Night at the Museum: Secret of the Tomb is a 2014 American comedy film directed by Shawn Levy and written by David Guion and Michael Handelman. It is the sequel to the 2006 film Night at the Museum and the 2009 film Night at the Museum: Battle of the Smithsonian. The film stars Ben Stiller, Robin Williams, Owen Wilson, Steve Coogan, Dan Stevens and Ben Kingsley. It is the third and final installment of the Night at the Museum trilogy.[3]

In Secret of the Tomb, security guard Larry Daley must travel to London to return the tablet of Ahkmenrah, an Egyptian artifact which causes the exhibits to come to life, before the magic disappears. The film premiered on December 11, 2014 at New York City's Ziegfeld Theater and was released in the United States on December 19, 2014. Secret of the Tomb grossed over $360 million at the box office. Secret of the Tomb is dedicated to Mickey Rooney and Robin Williams, both of whom died months after the film's principal photography ended.


In 1938, in Egypt a team of archaeologists is searching for a tomb and its treasure. A young boy falls into it, calling to his father and the team; they discover a significant artifact, the tablet of Ahkmenrah. The locals tell them that if they remove the tablet, "the end will come".

In present-day New York City, night guard Larry Daley is overseeing an evening event at the American Museum of Natural History. Larry has gathered his favorite exhibits, which come to life every night, to help with the entertainment; they include Teddy Roosevelt, Attila the Hun, Sacagawea, Dexter the Monkey, diorama miniature cowboy Jed and miniature Roman centurion Octavius, and Pharaoh Ahkmenrah. Larry meets a new wax figure Neanderthal who calls himself Laaa. Pharaoh Ahkmenrah had earlier warned Larry that the tablet is corroding, which had been causing the exhibits to act abnormally. At the event, the exhibits get out of control and the attendees flee. When Larry gets home, he finds his son Nicky throwing a party. Nicky explains he doesn't intend to apply to college, wanting to take a year off to figure out what he wants to do with his life.

Data:
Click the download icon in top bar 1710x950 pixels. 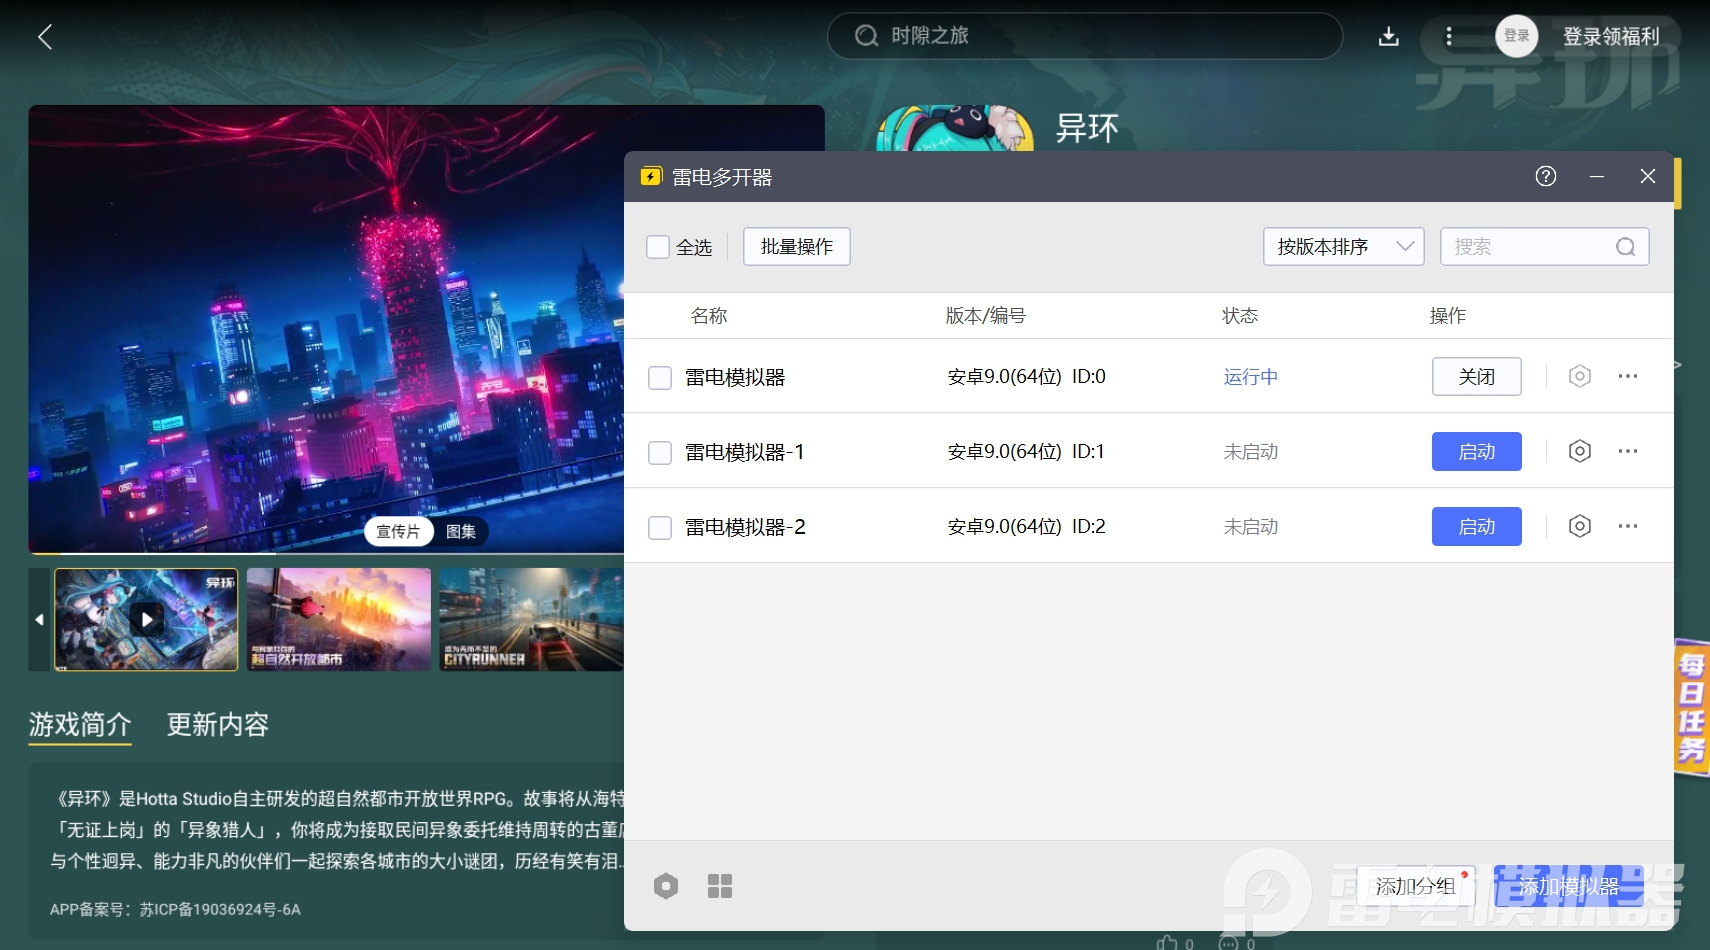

Tasks:
1) Answer these questions using the Night at the Museum film text:
(a) At which theater did the film premiere, and on what date?
(b) In what year is the opening scene in Egypt set?
(c) What name does the new wax figure Neanderthal give himself?
2) Rewrite as a bulleted list the paragraph of the Night at the Museum film text that begins "In Secret of the Tomb, security guard Larry Daley". Keep its main facts.
3) From the Night at the Museum film text, translate this sentence into Spanish: "Larry meets a new wax figure Neanderthal who calls himself Laaa."

Full solutions:
1)
(a) The film premiered at New York City's Ziegfeld Theater on December 11, 2014.
(b) The opening scene is set in 1938.
(c) He calls himself Laaa.

2)
- Plot: security guard Larry Daley travels to London to return the tablet of Ahkmenrah, an Egyptian artifact that brings the exhibits to life, before its magic disappears.
- Premiere: December 11, 2014, at the Ziegfeld Theater in New York City.
- U.S. release: December 19, 2014.
- Box office: over $360 million.
- Dedication: to Mickey Rooney and Robin Williams, who both died months after principal photography ended.

3) Larry conoce a una nueva figura de cera de un neandertal que se hace llamar Laaa.